I often wonder if flowers from my gardens are edible, as I’m sure many others do. And to my surprise, many of the blooms from the vegetables, herbs, and flowers are not only OK to eat, but they taste delicious and add a pop of color to our meals. So, today I’ll share a list of flowers you can eat.

IMPORTANT! NEVER eat any flower you are not 100% sure is OK to eat. Do your due diligence before attempting to ingest any flower, no matter how appealing it is. 

edible flowers

Books About Edible Flowers

Here are a couple of books to study if you want to explore edible flowers.

The Edible Flower Garden (Edible Garden Series) Edible Wild Plants for Beginners: The Essential Edible Plants and Recipes to Get Started

How To Use Edible Flowers

ice cream decorated with pansies

While you can always eat the flowers raw, as soon as you pick them, there are many ways to use edible flowers. Here are a few suggestions to get you started:

  • add them to fresh salads (nasturtium, pansy, cucumber, bee balm, dandelion, rose)
  • make tea (hibiscus, mint, linden, elder flowers, chamomile, etc.)
  • add to cooked food as a spice (sage mustard, nasturtium)
  • decorate cakes and desserts (rose, Johnny jump up, honeysuckle, lavender, violets, clover, and more)
  • make flavored oils and vinegars (thyme, oregano, calendula, peppermint, sage, rosemary, etc.)
  • use them in flavored water (rose, lilac, lavender, hibiscus, and more) and other refreshing drinks
  • make pretty ice cubes
  • pickle them (magnolia, nasturtium, garlic chives)
  • stuff them (zucchini blossoms, lilies, tulips)
  • make popsicles (pansies are perfect for this!)
  • add them to sauces (rosemary, thyme, chives, oregano, etc.)
  • make candied petals (roses)

As you can see, edible flowers can be used in savory dishes, desserts, ice creams, green salads, fruit salads, salad dressings, and as a garnish for soups. Here’s a list of 13 recipes using edible flowers.

Flowers You Can Eat

There's so much fun getting to know what flowers are edible, and how to use them in your everyday meals! Here are just a few to give you an idea.

List Of Edible Flowers

nasturtium flowers added to a green salad

The edible flowers in the list below include a bit of every flavor and taste:

  • sweet flavor
  • earthy flavor
  • minty flavor
  • herbal flavor
  • grassy flavor
  • peppery flavor
  • spicy taste
  • floral taste
  • bitter taste

My list of edible flowers includes:

  • flowers with small and larger petals
  • white flowers
  • red flowers
  • small flowers
  • big flowers

Which of the popular edible flowers below did you try?
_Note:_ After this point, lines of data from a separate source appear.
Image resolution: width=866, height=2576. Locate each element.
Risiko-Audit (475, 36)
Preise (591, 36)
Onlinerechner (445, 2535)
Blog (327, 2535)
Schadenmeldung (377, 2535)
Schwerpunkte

  1. Anise hyssop (Agastache foeniculum)
  2. Apple blossoms (Malus domestica)
  3. Arugula blooms (Eruca sativa)
  4. Basil flowers (Ocimum basilicum) – here are 10 ways to use basil flowers
  5. Bergamot flowers (Citrus bergamia)
  6. Borage flowers (Borago officinalis)learn how to grow borage
  7. Carnation petals (dianthus caryophyllus)
  8. Chamomile flowers (Matricaria chamomilla)
  9. Chervil (Anthriscus cerefolium) – here’s how to grow chervil
  10. Chicory flowers (Cichorium intybus)
  11. Chinese hibiscus (hibiscus rosa-Sinensis)
  12. Chrysanthemum
  13. Citrus Blossoms
  14. Common sage – growing sage guide
  15. Common violet
  16. Cornflower (Centaurea cyanus)
  17. Daisy (Bellis perennis)
  18. Dandelion flowers (Taraxacum)
  19. Daylily (Hemerocallis)
  20. Elderflower (Sambucus)
  21. Fennel (Foeniculum vulgare)
  22. French marigold (Tagetes patula)
  23. Garden sorrel (Rumex acetosa)
  24. Geranium (Pelargonium)
  25. Honeysuckle (Lonicera)
  26. Indian cress (Tropaeolum majus)
  27. Johnny jump-ups (Viola tricolor)
  28. Lavender (Lavandula angustifolia) – learn about different types of lavender and their uses
  29. Lemon verbena (Aloysia citrodora)
  30. Lilac (Syringa vulgaris)
  31. Linden (Tilia flores)
  32. Lovage (Levisticum officinale)
  33. Mint (Mentha)
  34. Nasturtium flowers (Tropaeolum)tips for growing and using nasturtiums
  35. Okra (Abelmoschus esculentus)
  36. Pansies (Viola tricolor var. hortensis)
  37. Passionflower (Passiflora incarnata)
  38. Pineapple sage (Salvia elegans)
  39. Pot marigold (calendula officinalis) – learn how to grow marigolds
  40. Purslane flowers (Portulaca oleracea)
  41. Radish flowers (or, you can let one radish not only bloom, but set seeds. The radish seed pods are delicious!)
  42. Red clover (Trifolium pratense)
  43. Rose petals
  44. Rosemary flowers – here are 10 creative ways to use rosemary flowers
  45. Starflower (Trientalis borealis)
  46. Sunflower (Helianthus)
  47. Thyme flowers (Thymus vulgaris)
  48. Tulip petals (Tulipa)
  49. Woodruff (Galium odoratum)
  50. Zucchini and squash blossoms

These flowers you can eat come in many colors too: from bright and bold, to pale and delicate. I love orange and yellow flowers, such as calendula and nasturtiums (as well as yellow petals of dandelions and sunflowers), but blue flowers and lavender flowers are amazing too (here are 7 culinary lavender varieties to try)! It’s really hard to pick favorites, as each blossom has its own beauty and special flavor.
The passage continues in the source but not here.